Element and text position data:

-- Begin --

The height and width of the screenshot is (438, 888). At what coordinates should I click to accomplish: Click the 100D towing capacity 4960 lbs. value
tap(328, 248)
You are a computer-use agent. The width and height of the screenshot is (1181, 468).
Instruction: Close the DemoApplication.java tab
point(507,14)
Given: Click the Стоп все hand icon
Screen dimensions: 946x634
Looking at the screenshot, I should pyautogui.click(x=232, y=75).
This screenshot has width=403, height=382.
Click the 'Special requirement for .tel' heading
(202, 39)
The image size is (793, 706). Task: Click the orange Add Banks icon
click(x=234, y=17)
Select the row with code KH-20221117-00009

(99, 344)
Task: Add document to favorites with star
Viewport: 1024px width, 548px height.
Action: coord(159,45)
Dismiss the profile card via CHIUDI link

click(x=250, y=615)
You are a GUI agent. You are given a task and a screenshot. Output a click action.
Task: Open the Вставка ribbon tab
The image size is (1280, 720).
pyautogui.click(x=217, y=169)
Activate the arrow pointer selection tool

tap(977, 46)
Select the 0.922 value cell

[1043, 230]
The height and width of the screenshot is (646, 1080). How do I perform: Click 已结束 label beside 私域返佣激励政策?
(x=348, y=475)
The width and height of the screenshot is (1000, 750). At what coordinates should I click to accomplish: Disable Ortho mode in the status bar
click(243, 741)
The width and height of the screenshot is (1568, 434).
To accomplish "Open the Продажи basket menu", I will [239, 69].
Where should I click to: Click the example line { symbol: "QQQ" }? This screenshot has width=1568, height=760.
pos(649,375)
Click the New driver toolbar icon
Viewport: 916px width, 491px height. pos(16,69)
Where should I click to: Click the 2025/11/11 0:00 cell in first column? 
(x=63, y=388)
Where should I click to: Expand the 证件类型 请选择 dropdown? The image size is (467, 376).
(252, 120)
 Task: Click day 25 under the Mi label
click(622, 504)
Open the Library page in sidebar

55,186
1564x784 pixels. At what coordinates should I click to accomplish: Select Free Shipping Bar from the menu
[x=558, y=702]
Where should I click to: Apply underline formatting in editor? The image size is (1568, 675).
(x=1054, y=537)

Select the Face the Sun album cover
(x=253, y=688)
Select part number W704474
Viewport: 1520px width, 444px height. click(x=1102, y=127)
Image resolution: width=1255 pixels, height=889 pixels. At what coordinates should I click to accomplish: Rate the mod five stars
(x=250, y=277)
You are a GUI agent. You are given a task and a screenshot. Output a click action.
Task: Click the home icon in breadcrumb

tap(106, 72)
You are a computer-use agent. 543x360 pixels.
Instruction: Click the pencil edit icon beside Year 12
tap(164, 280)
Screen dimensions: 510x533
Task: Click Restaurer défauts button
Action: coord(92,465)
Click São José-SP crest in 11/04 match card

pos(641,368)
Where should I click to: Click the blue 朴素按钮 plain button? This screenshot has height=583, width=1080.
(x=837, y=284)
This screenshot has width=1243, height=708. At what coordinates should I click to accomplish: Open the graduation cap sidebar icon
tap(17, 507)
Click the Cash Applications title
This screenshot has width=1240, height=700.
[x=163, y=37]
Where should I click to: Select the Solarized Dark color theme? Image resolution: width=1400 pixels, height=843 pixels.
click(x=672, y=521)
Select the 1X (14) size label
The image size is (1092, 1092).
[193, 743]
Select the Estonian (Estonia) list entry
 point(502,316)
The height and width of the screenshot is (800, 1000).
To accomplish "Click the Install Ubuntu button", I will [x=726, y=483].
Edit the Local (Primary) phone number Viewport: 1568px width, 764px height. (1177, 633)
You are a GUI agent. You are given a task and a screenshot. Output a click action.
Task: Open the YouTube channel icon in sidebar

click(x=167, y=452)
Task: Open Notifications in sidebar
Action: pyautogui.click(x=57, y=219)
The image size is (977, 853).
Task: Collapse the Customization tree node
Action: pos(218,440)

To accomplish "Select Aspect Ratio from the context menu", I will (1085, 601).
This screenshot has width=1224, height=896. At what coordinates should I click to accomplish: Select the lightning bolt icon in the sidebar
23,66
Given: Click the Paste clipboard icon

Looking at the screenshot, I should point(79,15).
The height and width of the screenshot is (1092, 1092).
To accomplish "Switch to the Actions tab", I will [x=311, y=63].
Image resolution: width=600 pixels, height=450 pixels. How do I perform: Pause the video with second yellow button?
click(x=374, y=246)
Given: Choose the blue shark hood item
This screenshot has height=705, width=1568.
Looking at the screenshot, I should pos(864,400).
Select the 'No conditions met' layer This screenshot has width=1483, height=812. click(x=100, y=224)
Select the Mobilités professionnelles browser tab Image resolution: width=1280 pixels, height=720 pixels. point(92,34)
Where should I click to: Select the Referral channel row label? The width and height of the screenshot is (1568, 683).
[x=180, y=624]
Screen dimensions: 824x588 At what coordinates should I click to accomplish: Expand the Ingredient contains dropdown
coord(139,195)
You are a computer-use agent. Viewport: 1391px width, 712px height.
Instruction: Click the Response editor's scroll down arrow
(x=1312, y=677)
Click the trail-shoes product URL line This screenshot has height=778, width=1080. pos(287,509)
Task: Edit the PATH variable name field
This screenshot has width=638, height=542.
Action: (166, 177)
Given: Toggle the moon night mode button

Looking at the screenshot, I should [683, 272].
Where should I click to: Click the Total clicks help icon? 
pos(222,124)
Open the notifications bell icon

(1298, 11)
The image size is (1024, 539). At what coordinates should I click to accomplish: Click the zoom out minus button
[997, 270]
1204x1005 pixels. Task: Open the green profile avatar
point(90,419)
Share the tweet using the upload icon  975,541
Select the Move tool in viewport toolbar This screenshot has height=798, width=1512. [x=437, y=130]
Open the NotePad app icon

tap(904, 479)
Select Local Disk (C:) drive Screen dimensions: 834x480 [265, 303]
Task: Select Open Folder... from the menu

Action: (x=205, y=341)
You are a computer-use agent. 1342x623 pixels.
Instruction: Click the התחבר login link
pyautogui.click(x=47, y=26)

-- End --

§ What you will do:
How many lines of the records above contain the string "number"? Case counts, so give only the count.

§ Result for this exercise:
2